> _Working data_:
§ §

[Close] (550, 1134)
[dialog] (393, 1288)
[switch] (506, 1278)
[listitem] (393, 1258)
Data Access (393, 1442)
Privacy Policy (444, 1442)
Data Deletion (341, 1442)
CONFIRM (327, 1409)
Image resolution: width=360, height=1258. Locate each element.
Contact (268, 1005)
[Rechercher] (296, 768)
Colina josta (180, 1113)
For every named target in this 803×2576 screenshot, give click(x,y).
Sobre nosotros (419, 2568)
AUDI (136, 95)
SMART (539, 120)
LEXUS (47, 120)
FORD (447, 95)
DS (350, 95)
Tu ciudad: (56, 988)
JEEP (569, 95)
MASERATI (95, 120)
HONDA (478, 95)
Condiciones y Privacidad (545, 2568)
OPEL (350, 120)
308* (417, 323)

§ §

With nothing left out, transcribe the records above exactly.

[Close] (550, 1134)
[dialog] (393, 1288)
[switch] (506, 1278)
[listitem] (393, 1258)
Data Access (393, 1442)
Privacy Policy (444, 1442)
Data Deletion (341, 1442)
CONFIRM (327, 1409)
Image resolution: width=360, height=1258. Locate each element.
Contact (268, 1005)
[Rechercher] (296, 768)
Colina josta (180, 1113)
For every named target in this 803×2576 screenshot, give click(x,y).
Sobre nosotros (419, 2568)
AUDI (136, 95)
SMART (539, 120)
LEXUS (47, 120)
FORD (447, 95)
DS (350, 95)
Tu ciudad: (56, 988)
JEEP (569, 95)
MASERATI (95, 120)
HONDA (478, 95)
Condiciones y Privacidad (545, 2568)
OPEL (350, 120)
308* (417, 323)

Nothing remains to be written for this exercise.